One issue discussed in the question-and-answer period was how to make room for obesity training in a medical education curriculum that is already crowded with subjects. Rao pointed out that subjects that used to be part of the medical curriculum have been removed as priorities have shifted. “As things become more important from a public health standpoint,” he said, “they will start to enter into the curriculum.” In addition, he observed, an initiative among a small group of schools can spread significantly when it addresses a need in medical education and practice.
Kushner pointed to the importance of having a local champion who can advocate for a subject and integrate that subject into instruction in multiple ways. “For example,” he said, “most of our obesity is in the endocrine module, but my colleagues and I are ensuring that obesity is also part of the cardiovascular module, part of the pulmonary module, and everything else. . . . You have to walk the walk and actually push it forward.” This can happen not only at large medical schools but elsewhere as well, Rao added. As an example he cited Project Echo, which started in New Mexico with the goal of training primary care physicians to manage complex medical problems. The prototype, he explained, was hepatitis C management, with the project showing that not just primary care physicians but also advanced care practitioners such as nurse practitioners could provide care for these patients as well as could the specialists at Albuquerque. He noted that the success of this program has provided impetus for expanding it to other areas, including childhood obesity. “Training primary care physicians and other providers to provide care is the way to go in tackling this problem,” he asserted, “rather than keeping everything within the ivory tower, which is what has been taking place so far.”

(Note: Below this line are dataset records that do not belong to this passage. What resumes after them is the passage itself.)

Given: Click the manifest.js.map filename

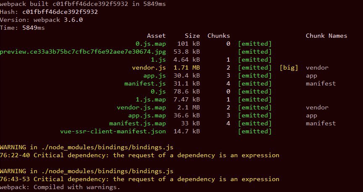Looking at the screenshot, I should coord(137,123).
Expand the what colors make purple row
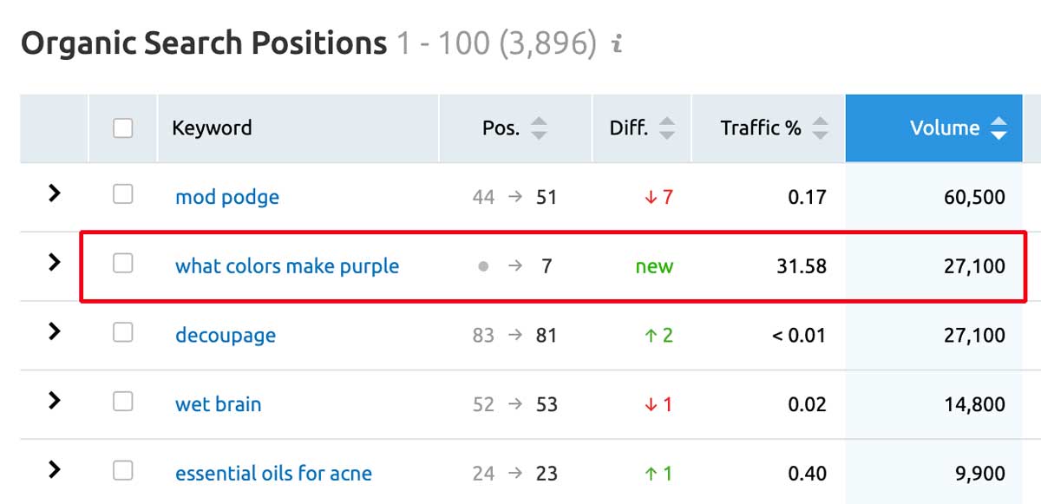This screenshot has height=504, width=1041. click(55, 261)
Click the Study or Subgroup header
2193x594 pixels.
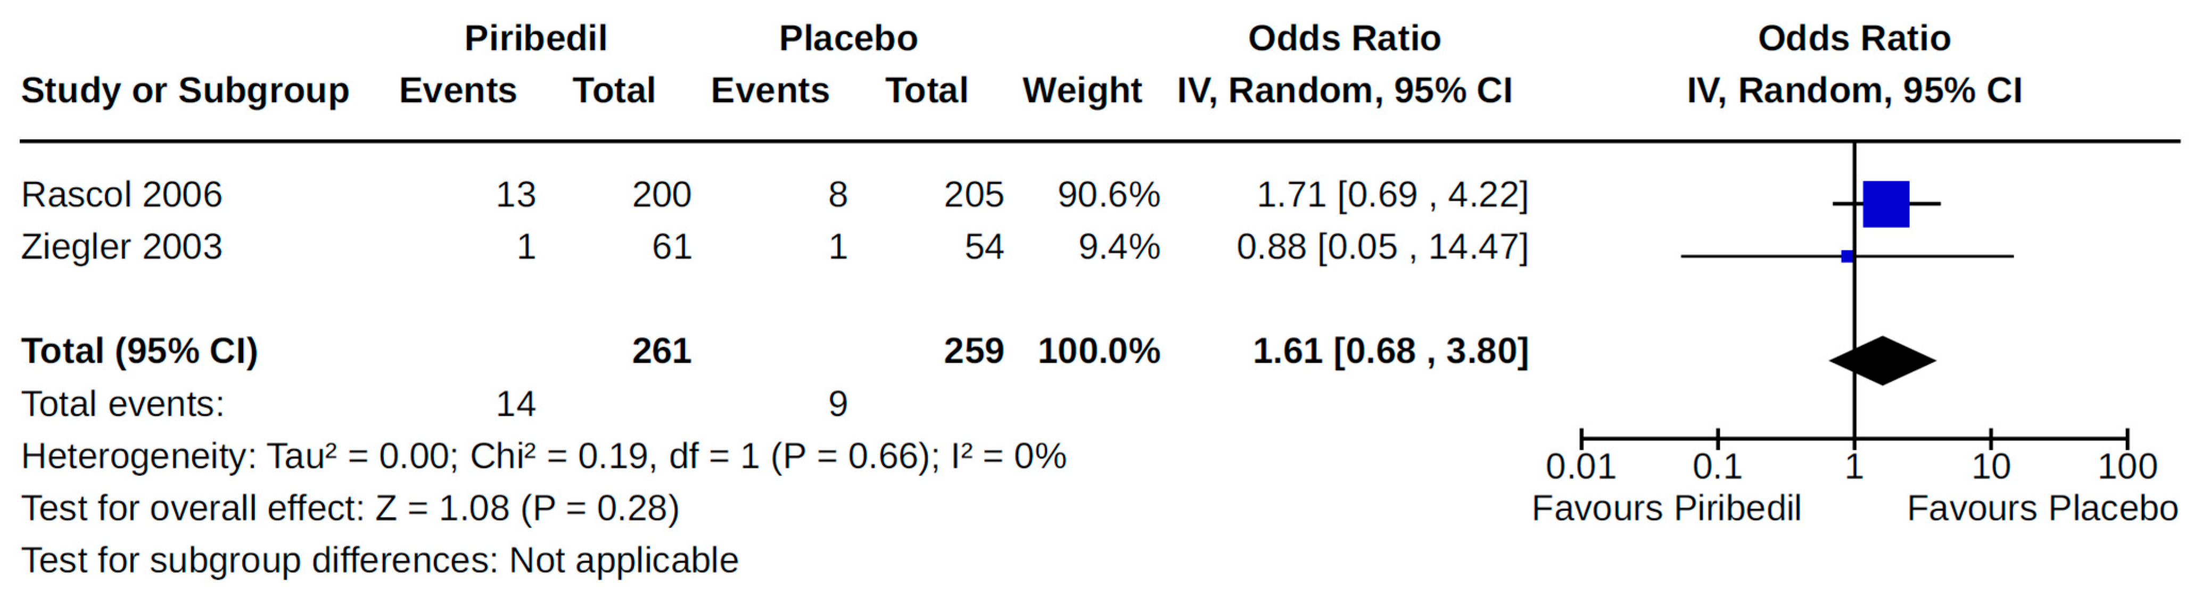[x=185, y=90]
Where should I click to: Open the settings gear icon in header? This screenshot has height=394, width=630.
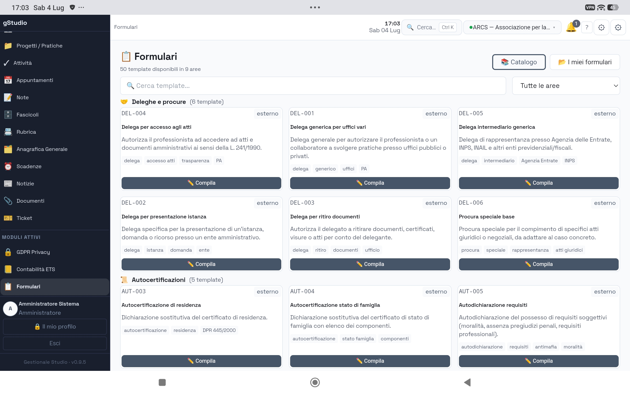pyautogui.click(x=618, y=27)
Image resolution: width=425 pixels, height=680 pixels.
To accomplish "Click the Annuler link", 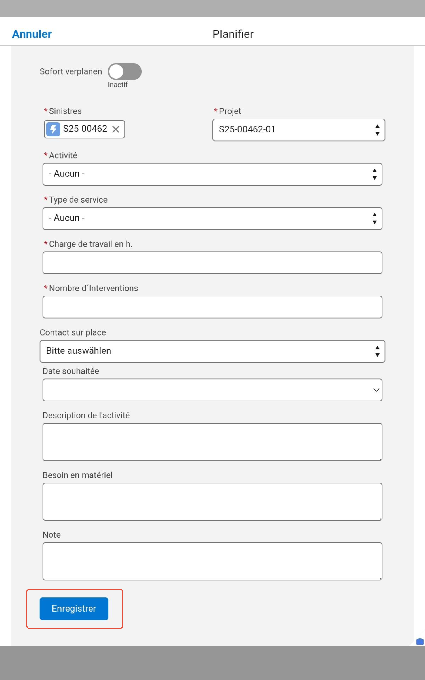I will click(32, 34).
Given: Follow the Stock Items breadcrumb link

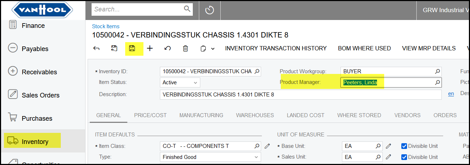Looking at the screenshot, I should click(x=106, y=26).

Kushner also mentioned another competency initiative, an intersociety Obesity Medical Education Collaborative, which has developed competencies, benchmarks, and entrustable professional activities for obesity care. “We are trying to make this camera ready for the schools,” he explained, “so that if they want in-patient care or knowledge- or system-based care,
they will have competencies with benchmarks already developed that they could use within their curriculum.” He added that if clinicians associated with the Obesity Medicine Association had academic affiliations, they, too, could have leverage to work with the education committee.